For immunostaining of chimeric liver samples, one lobe was collected and was fixed with 4% (w/v in PBS) paraformaldehyde (PFA) overnight at 4°C before being cryoprotected through a sucrose gradient (10%, 20% and 30% w/v sucrose in PBS). Liver samples were then frozen in optimal cutting temperature (OCT) (Tissue-Tek; Sakura Finetek USA). Liver sections (5 μm) were prepared on a Cryostat (Leica, Cat# CM1950). Sections were permeabilized with 0.2% Triton X-100 in PBS (PBST) and blocked in 10% rabbit serum (Sigma Aldrich) in PBS for 30 min at room temperature.

Sections were then incubated with rabbit monoclonal anti-human GAPDH antibody conjugated with Alexa Fluor 647 (Abcam, Cat#ab215227, clone AF674, 1:600 dilution) at room temperature for 2 h.

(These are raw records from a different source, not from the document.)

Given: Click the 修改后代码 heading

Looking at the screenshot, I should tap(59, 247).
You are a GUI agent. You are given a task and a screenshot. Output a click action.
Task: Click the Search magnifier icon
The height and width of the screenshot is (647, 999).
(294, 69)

Histological analysis using immunofluorescence microscopy was performed using a Zeiss Axio Imager.M1 with ZEN 2 software.

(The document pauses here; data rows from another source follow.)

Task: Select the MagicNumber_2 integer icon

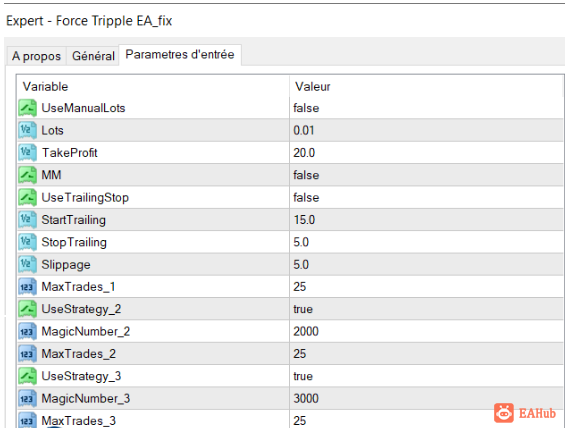Action: tap(27, 331)
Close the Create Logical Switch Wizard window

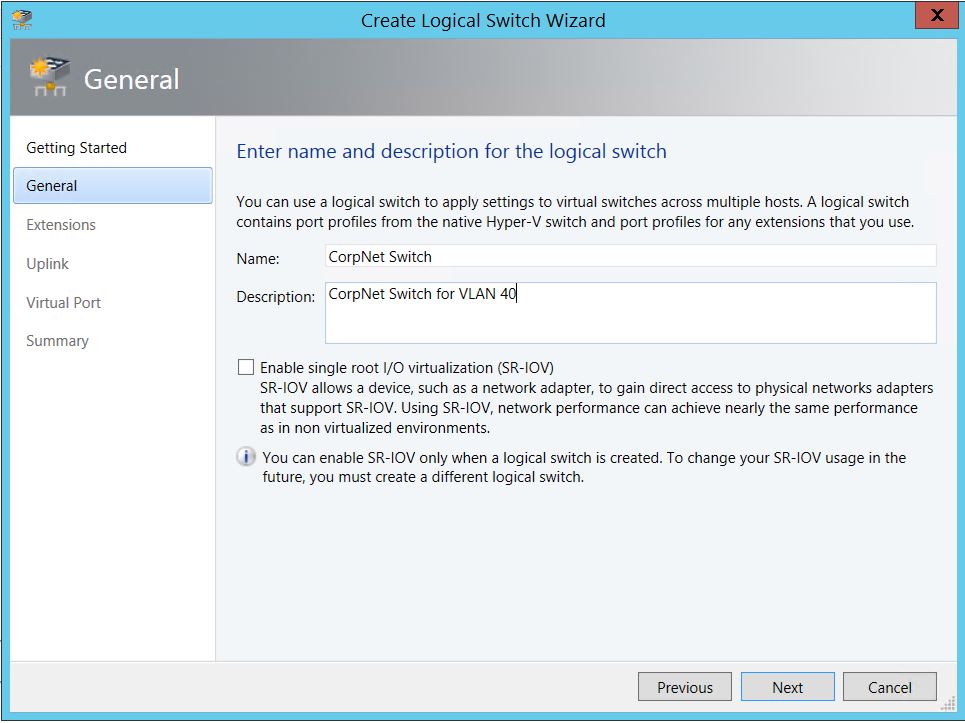[x=935, y=17]
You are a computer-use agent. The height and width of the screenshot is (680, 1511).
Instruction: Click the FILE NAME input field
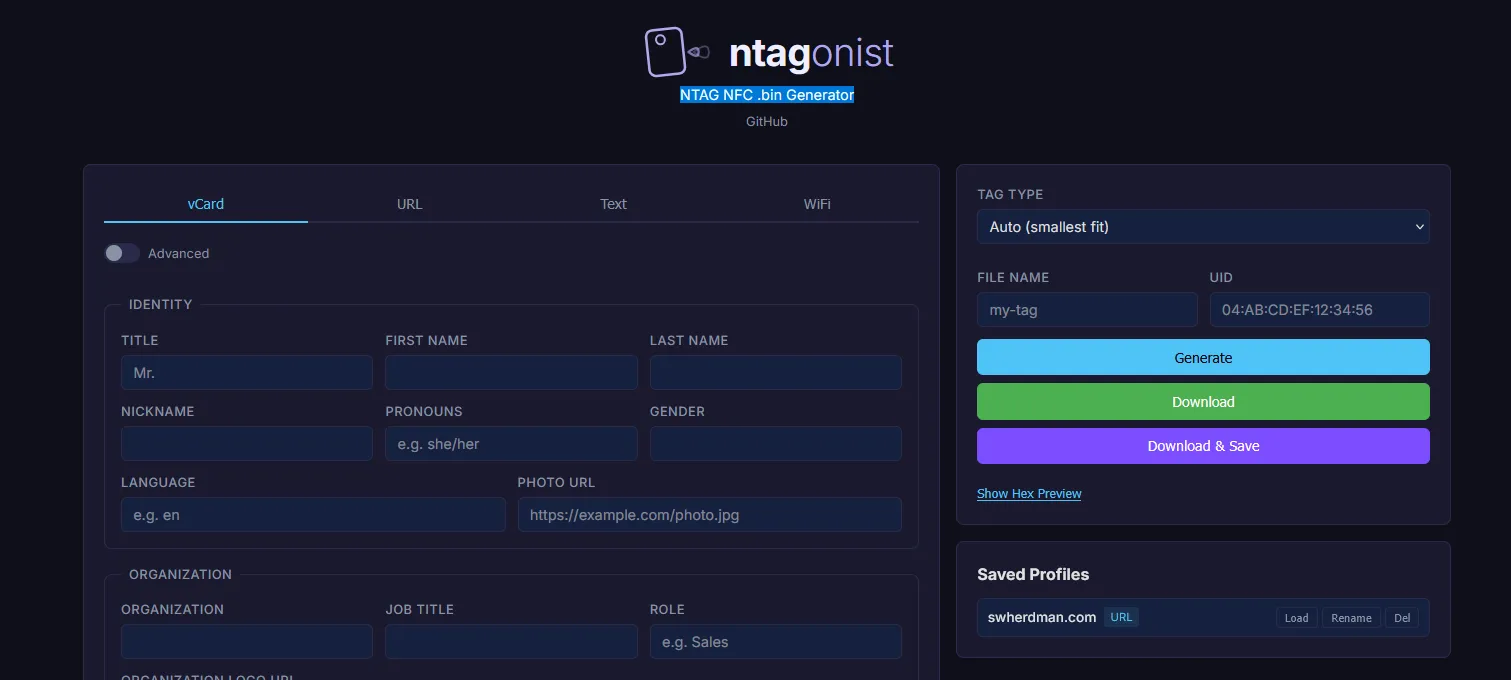point(1087,309)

For immunostaining of the sciatic nerve, sciatic nerve was dissected, immerse-fixed overnight in 4% PFA in 0.1 M phosphate buffer (PB) at 4°C. The specimens were then cryoprotected in 30% sucrose in PB solution at 4°C until the specimens had sunk. They were then embedded in optimal cutting temperature and sectioned on a cryostat at a thickness of 10 μm. Sections were collected on SuperFrost Plus slides (VWR). Sections were permeabilized and blocked with 10% normal serum, in PBST solution containing 0.3% Triton X-100 for 1 h at room temperature. Sections were then incubated with primary antibodies including rabbit anti-CD271 (p75ntr) (BioLegend, Cat# 839701, clone Poly18397, 1:1,000), rabbit anti-NF 200 (Sigma, Cat#N4142, 1:500), mouse anti-PRX (Novus, Cat#NBP-1-89598, 1:500), and rabbit anti-S100β (Dako, Cat#Z0311, 1:1,000) in diluent at 4°C overnight. Sections were washed in PBST buffer, then labeled with corresponding secondary antibodies for 1 h at room temperature. After washing with PBS, sections were mounted with PermaFluor mounting medium (Thermo Fisher Scientific), and imaged with a slide scanner (VS110, Olympus, Japan).

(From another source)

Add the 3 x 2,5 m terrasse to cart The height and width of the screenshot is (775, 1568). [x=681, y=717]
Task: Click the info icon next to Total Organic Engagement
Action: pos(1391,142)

For cultured SCs, cells were first washed in cold PBS and then fixed in 4% PFA for 10–15 min at 25°C. After washing three times in PBS, cells were permeabilized in 0.2% PBST and blocked in 10% goat serum in PBST at 25°C for 30 min. Staining was performed with an FLEX rabbit polyclonal S100 antibody (Dako, Cat#GA50461-2) overnight at 4°C. Cells were washed three times in PBS and incubated with a secondary antibody Alexa Fluor Plus 594 (Thermo Fisher Scientific, Cat#A-11012, 1:500) at 25°C for 1 h. Cells were then washed in PBS and counterstained with DAPI (Invitrogen, Cat#D1306) at 0.08 ng/mL.

Statistics and reproducibility

Experimenters were not blinded for any of the studies performed in this manuscript. All data are presented as mean ± SEM. Statistical significance was assessed using GraphPad Prism 9 software. The test used is specified in figure legends. A p value of 0.05 or less was considered significant in all experiments.

Data and code availability

All data generated or analyzed during this study are included in this published article.